Stored entries
##############################
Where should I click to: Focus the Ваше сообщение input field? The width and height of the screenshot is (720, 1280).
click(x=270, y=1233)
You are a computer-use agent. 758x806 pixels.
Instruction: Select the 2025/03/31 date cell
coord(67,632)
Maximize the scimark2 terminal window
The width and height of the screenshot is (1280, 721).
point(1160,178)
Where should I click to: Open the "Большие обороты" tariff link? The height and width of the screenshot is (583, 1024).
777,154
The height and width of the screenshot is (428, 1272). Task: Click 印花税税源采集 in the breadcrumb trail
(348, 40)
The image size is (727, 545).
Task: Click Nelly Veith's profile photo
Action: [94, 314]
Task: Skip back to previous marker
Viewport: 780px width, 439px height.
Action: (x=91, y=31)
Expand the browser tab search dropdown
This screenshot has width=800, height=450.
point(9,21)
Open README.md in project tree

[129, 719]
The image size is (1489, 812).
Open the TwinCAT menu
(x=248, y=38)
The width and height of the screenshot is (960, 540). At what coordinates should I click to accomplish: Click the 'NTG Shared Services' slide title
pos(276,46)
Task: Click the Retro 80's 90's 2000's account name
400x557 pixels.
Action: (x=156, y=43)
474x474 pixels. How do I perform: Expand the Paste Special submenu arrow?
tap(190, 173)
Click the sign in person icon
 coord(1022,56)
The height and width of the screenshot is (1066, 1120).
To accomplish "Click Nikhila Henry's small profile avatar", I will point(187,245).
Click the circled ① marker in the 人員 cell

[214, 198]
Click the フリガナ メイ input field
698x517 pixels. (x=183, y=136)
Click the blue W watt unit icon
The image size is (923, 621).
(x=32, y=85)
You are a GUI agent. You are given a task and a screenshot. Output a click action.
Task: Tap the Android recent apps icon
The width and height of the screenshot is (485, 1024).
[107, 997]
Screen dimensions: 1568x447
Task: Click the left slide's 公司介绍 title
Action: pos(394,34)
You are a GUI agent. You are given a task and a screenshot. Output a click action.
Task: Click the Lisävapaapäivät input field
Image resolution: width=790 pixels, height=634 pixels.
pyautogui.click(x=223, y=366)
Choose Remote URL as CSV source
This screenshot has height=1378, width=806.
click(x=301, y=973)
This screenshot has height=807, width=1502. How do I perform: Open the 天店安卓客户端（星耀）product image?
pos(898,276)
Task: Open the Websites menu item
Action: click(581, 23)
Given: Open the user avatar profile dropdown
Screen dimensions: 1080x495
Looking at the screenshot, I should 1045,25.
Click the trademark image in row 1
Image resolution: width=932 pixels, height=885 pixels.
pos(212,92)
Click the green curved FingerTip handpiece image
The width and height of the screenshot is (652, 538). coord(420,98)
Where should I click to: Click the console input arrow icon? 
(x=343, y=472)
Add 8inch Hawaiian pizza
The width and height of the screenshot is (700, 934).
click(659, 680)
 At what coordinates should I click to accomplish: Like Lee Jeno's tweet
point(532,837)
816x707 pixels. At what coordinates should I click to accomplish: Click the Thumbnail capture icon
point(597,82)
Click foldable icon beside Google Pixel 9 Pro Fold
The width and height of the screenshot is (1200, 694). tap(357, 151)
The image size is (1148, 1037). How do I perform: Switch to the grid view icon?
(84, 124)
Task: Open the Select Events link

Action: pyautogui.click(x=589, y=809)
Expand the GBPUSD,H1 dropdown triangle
##############################
ASSIGNED TASK
This exercise requires an exact copy of all the records.

EXPECTED ANSWER
Where should I click to: Focus the Ваше сообщение input field? The width and height of the screenshot is (720, 1280).
click(x=270, y=1233)
You are a computer-use agent. 758x806 pixels.
Instruction: Select the 2025/03/31 date cell
coord(67,632)
Maximize the scimark2 terminal window
The width and height of the screenshot is (1280, 721).
point(1160,178)
Where should I click to: Open the "Большие обороты" tariff link? The height and width of the screenshot is (583, 1024).
777,154
The height and width of the screenshot is (428, 1272). Task: Click 印花税税源采集 in the breadcrumb trail
(348, 40)
The image size is (727, 545).
Task: Click Nelly Veith's profile photo
Action: [94, 314]
Task: Skip back to previous marker
Viewport: 780px width, 439px height.
Action: (x=91, y=31)
Expand the browser tab search dropdown
This screenshot has width=800, height=450.
point(9,21)
Open README.md in project tree

[129, 719]
The image size is (1489, 812).
Open the TwinCAT menu
(x=248, y=38)
The width and height of the screenshot is (960, 540). At what coordinates should I click to accomplish: Click the 'NTG Shared Services' slide title
pos(276,46)
Task: Click the Retro 80's 90's 2000's account name
400x557 pixels.
Action: (x=156, y=43)
474x474 pixels. How do I perform: Expand the Paste Special submenu arrow?
tap(190, 173)
Click the sign in person icon
 coord(1022,56)
The height and width of the screenshot is (1066, 1120).
To accomplish "Click Nikhila Henry's small profile avatar", I will point(187,245).
Click the circled ① marker in the 人員 cell

[214, 198]
Click the フリガナ メイ input field
698x517 pixels. (x=183, y=136)
Click the blue W watt unit icon
The image size is (923, 621).
(x=32, y=85)
You are a GUI agent. You are given a task and a screenshot. Output a click action.
Task: Tap the Android recent apps icon
The width and height of the screenshot is (485, 1024).
[107, 997]
Screen dimensions: 1568x447
Task: Click the left slide's 公司介绍 title
Action: pos(394,34)
You are a GUI agent. You are given a task and a screenshot. Output a click action.
Task: Click the Lisävapaapäivät input field
Image resolution: width=790 pixels, height=634 pixels.
pyautogui.click(x=223, y=366)
Choose Remote URL as CSV source
This screenshot has height=1378, width=806.
click(x=301, y=973)
This screenshot has height=807, width=1502. How do I perform: Open the 天店安卓客户端（星耀）product image?
pos(898,276)
Task: Open the Websites menu item
Action: click(581, 23)
Given: Open the user avatar profile dropdown
Screen dimensions: 1080x495
Looking at the screenshot, I should 1045,25.
Click the trademark image in row 1
Image resolution: width=932 pixels, height=885 pixels.
pos(212,92)
Click the green curved FingerTip handpiece image
The width and height of the screenshot is (652, 538). coord(420,98)
Where should I click to: Click the console input arrow icon? 
(x=343, y=472)
Add 8inch Hawaiian pizza
The width and height of the screenshot is (700, 934).
click(659, 680)
 At what coordinates should I click to accomplish: Like Lee Jeno's tweet
point(532,837)
816x707 pixels. At what coordinates should I click to accomplish: Click the Thumbnail capture icon
point(597,82)
Click foldable icon beside Google Pixel 9 Pro Fold
The width and height of the screenshot is (1200, 694). tap(357, 151)
The image size is (1148, 1037). How do I perform: Switch to the grid view icon?
(84, 124)
Task: Open the Select Events link

Action: pyautogui.click(x=589, y=809)
Expand the GBPUSD,H1 dropdown triangle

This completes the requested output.